The news shocked both neighbors and local environmental regulators, who never knew the site was once home to 10 nuclear reactors – one of which experienced a partial meltdown in 1959 – nor had any idea of the radioactive contamination.
They soon realized that secrecy and obfuscation were as deeply entrenched in the field lab as the contamination imbedded in the very soil of those hills.
The revelations sparked a fight by neighbors-turned-activists to force the authorities to thoroughly decontaminate the testing site on the edge of the country’s second-most populous city.
It’s a battle that is still raging, two decades later.
From the beginning, the lab owners and their government partners have continually downplayed the extent of the contamination,
disavowed responsibility and minimized the risk to employees and neighbors – only to slow the cleanup and further erode the trust of the community.

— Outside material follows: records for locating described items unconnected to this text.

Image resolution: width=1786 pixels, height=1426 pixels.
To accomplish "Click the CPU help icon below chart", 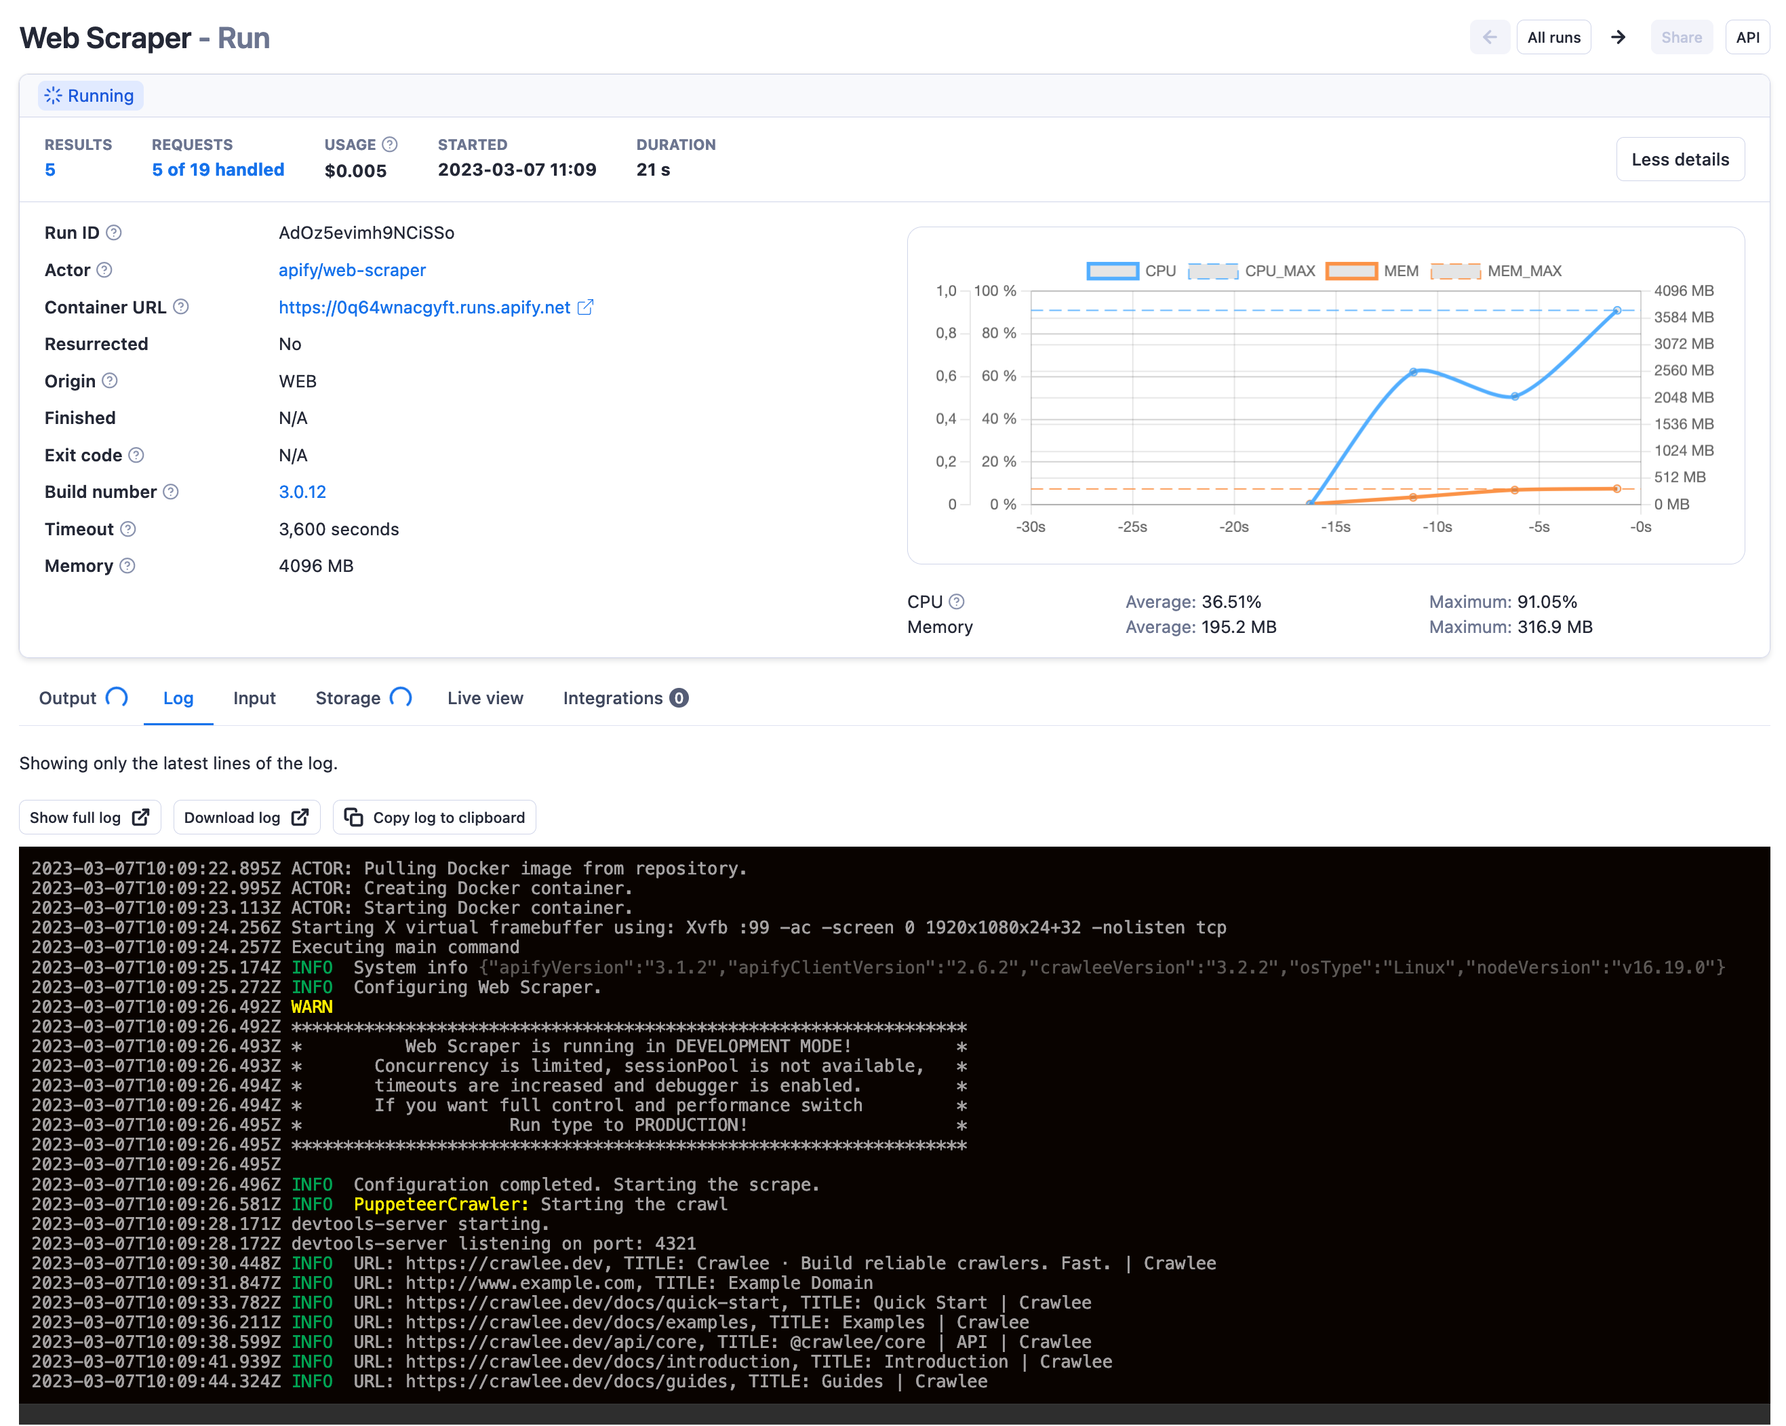I will pyautogui.click(x=956, y=602).
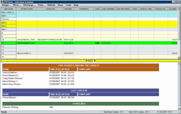
Task: Click the ORD labs cell in bed 11
Action: click(97, 43)
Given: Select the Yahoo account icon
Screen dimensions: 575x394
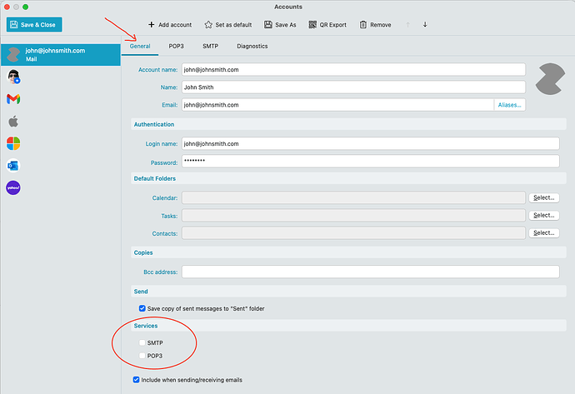Looking at the screenshot, I should [13, 187].
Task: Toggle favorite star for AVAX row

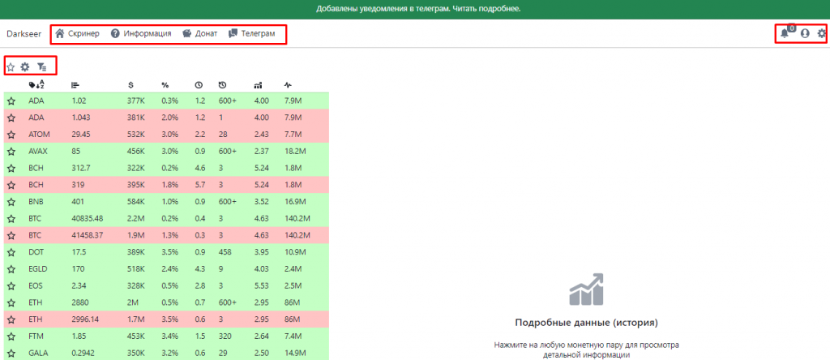Action: [x=11, y=151]
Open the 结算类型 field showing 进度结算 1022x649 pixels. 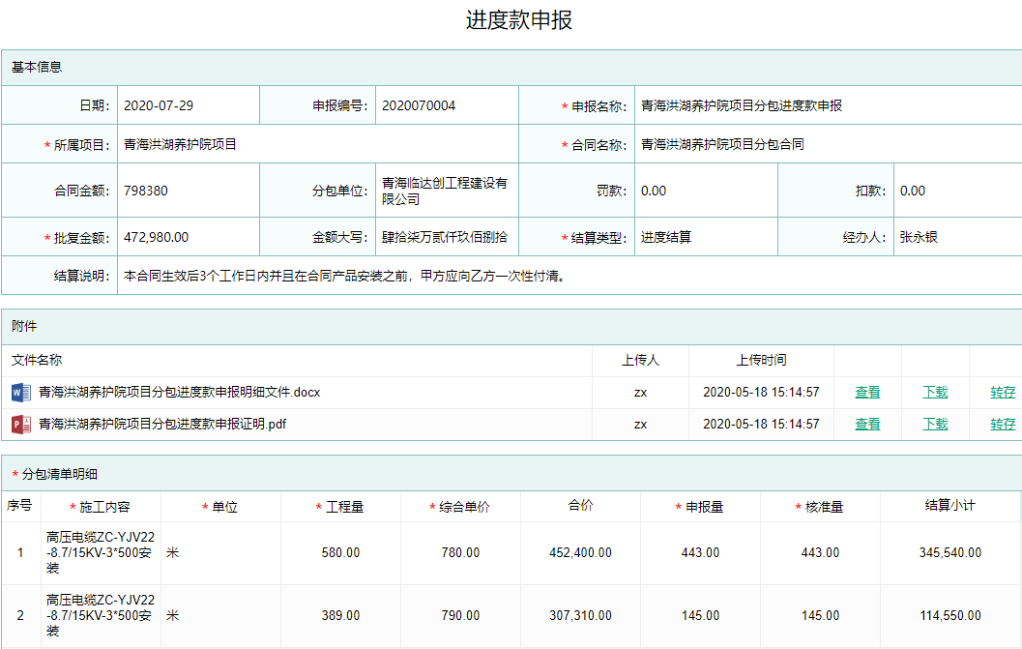(x=705, y=237)
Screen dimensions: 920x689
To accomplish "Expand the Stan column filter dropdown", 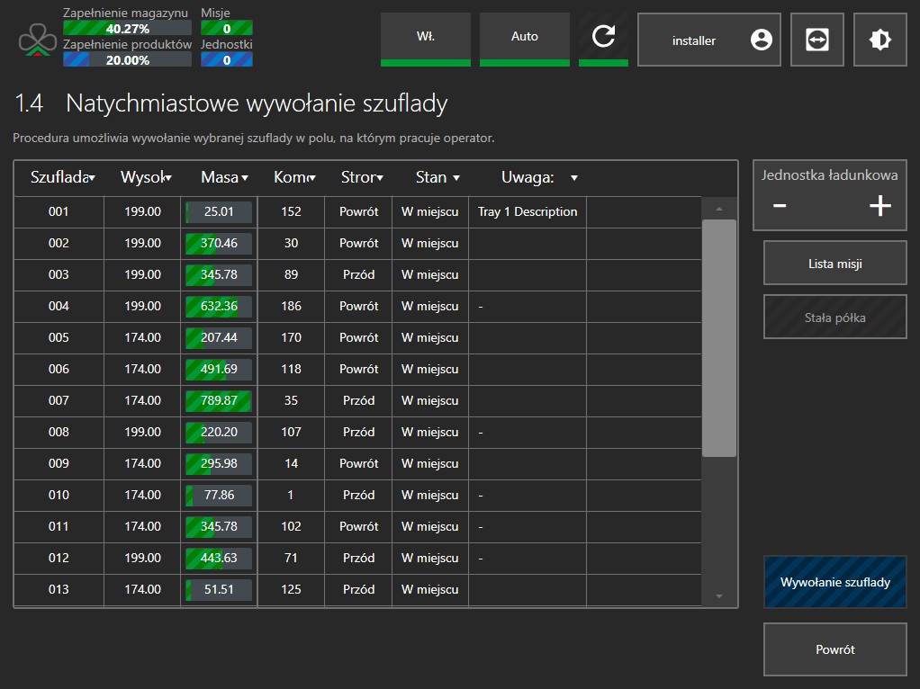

In 1989, the Daily News asked in an editorial: “How could a major defense contractor under the direction of a government department have allowed its facilities to become so contaminated?
“Part of the answer seems to lie in ignorance and apathy.”
Today we ask a different, more important question: How could a major defense contractor under the direction of the government allow a heavily contaminated site to linger for decades, exposing neighbors and the surrounding environment to chemicals that leak off the hill?
Part of the answer lies with a long-standing bureaucratic and corporate avoidance to doing the hard, expensive work of truly cleaning up the site.
Over the last 20 years, regulators have begun to learn the extent of the contamination throughout the entire lab – left by decades of nuclear research, plus work developing and testing rockets for the Defense Department and NASA. And an extremely dedicated and savvy group of community activists have arisen to dog the cleanup and push legislators to require the safest cleanup standards.
Yet for all that work, the cleanup is not expected to be complete until at least 2017. In real-bureaucratic time, that could end up being another two decades.
And despite a state law requiring the strictest cleanup standards, Boeing, which now owns the lab, and the government are still haggling over the details. Too often regulators have given in to pressure from the polluter and eased standards, so activists must be constantly vigilant.
Indeed, for all the money spent on lawyers and lobbyists to weaken the cleanup mandates, Boeing, its predecessors and the government agencies who used the land could have probably cleaned it up by now.
Even today, NASA is seeking to declare its portion of the lab as excess property and transfer it to the federal General Services Administration, where it could offered to other government agencies and nonprofits first, or eventually sold.
That conflicts with state law that requires the property be decontaminated before it can be transferred. That state law was expressly written to ensure lab owners couldn’t evade their obligation to remove their mess, yet NASA’s assurances that it will retain cleanup responsibility do not put anyone’s minds at ease.
As the last 20 years have shown over and over again, promises can be broken. The power comes in pointing them out. The Daily News remains committed to doing so as long as necessary. Along with the vigilance of activists, the commitment of politicians and the pressure of an educated public, the site will be made as clean and the Santa Susana Field Lab saga will be, finally, resolved.
Someday, hopefully before another 20 years have passed, people will be able to visit the hilltop property and learn two important things: how the men and women of the lab contributed to the nation’s 20th-century race to space, and how the men and women of the 21st-century fought the bureaucracy and power – and won.